Su hija Patricia contó que falleció rodeado del amor de su familia y de sus amigos. En realidad, esa fue la manera en que vivió toda su vida: acompañado por el afecto de quienes lo conocieron y apreciaron. Porque Nelson era de esas personas que transmitían serenidad.
De hablar pausado, de trato amable y espíritu conciliador, resultaba difícil imaginarlo alterado. Era, por naturaleza, un hombre de paz, de tolerancia y de enorme calidad humana.
Su vida estuvo ligada a la actividad comercial y, especialmente, al rubro de la óptica. Durante décadas ayudó a cientos de minuanos a ver mejor.

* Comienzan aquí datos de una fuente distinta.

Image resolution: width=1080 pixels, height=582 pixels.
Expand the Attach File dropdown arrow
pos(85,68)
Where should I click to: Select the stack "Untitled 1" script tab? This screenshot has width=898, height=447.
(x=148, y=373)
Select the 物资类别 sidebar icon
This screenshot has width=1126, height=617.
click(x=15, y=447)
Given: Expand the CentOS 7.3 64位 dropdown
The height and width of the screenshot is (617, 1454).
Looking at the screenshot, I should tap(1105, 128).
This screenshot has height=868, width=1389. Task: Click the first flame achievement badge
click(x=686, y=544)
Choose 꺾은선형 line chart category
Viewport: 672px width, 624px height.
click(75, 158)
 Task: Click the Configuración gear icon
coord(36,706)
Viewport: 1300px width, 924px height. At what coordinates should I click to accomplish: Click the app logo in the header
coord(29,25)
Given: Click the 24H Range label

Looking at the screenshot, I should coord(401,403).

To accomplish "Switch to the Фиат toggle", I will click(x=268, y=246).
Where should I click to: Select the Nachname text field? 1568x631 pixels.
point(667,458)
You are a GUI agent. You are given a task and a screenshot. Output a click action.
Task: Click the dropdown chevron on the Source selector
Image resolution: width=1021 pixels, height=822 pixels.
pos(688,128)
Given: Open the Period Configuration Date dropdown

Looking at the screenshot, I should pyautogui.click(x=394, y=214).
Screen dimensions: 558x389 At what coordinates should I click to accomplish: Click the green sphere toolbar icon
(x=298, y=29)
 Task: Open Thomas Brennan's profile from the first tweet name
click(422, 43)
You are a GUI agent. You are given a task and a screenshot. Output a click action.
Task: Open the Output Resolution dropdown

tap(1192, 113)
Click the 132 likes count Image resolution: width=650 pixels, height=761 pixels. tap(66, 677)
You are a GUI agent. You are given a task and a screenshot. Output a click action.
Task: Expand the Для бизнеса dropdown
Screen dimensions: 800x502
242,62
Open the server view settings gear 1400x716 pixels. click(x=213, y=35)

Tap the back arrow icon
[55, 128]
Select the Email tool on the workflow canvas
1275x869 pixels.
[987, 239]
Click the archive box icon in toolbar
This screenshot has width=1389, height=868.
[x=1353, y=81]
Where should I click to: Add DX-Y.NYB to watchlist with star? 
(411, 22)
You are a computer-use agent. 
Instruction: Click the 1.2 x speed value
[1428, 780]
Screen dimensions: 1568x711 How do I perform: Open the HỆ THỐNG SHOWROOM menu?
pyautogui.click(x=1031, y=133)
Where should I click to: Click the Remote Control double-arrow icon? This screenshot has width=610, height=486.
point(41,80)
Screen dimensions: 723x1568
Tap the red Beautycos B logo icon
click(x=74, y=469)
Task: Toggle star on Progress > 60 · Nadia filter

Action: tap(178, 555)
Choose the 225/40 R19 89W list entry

Pero su aporte fue mucho más allá de una profesión.
Junto con cada recomendación y cada consejo ofrecía paciencia, calidez y una atención que convertía a cada cliente en un amigo.
Sin embargo, hubo otra faceta que terminó convirtiéndolo en un referente de la identidad minuana. Mucho antes de que la fotografía paisajística alcanzara la difusión actual, Nelson Farías ya recorría los rincones más bellos del departamento con su cámara.
Supo registrar la esencia de Minas y de Lavalleja como pocos.
Sus imágenes de cerros, arroyos, parques y paisajes rurales terminaron formando parte del imaginario colectivo.
Si las canciones de Santiago Chalar y las letras de Santos Inzaurralde son la banda sonora de la minuanidad, las fotografías de Nelson Farías son, sin dudas, su imagen. No por casualidad, varias de ellas ilustraron las portadas de los discos de esos grandes referentes de nuestra cultura.
También será recordado por su permanente respaldo a los medios de comunicación locales. Siempre creyó en los nuevos emprendimientos periodísticos y en quienes comenzaban a recorrer ese camino.
Con una generosidad poco frecuente, acompañaba los proyectos desde sus primeros pasos, casi sin hacer preguntas, confiando en las personas y en el valor de la comunicación para la comunidad.
Nelson Farías deja un legado silencioso, construido sin estridencias y con la coherencia de quienes hacen del trabajo, la honestidad y la bondad una forma de vida.
Su mirada seguirá presente en cada una de las imágenes que inmortalizaron la belleza de esta tierra y en el recuerdo agradecido de quienes tuvieron el privilegio de conocerlo.
A Patricia, a toda su familia y a sus amigos, llegue el abrazo fraterno y el reconocimiento de una ciudad que hoy despide a uno de esos vecinos cuya huella permanece para siempre.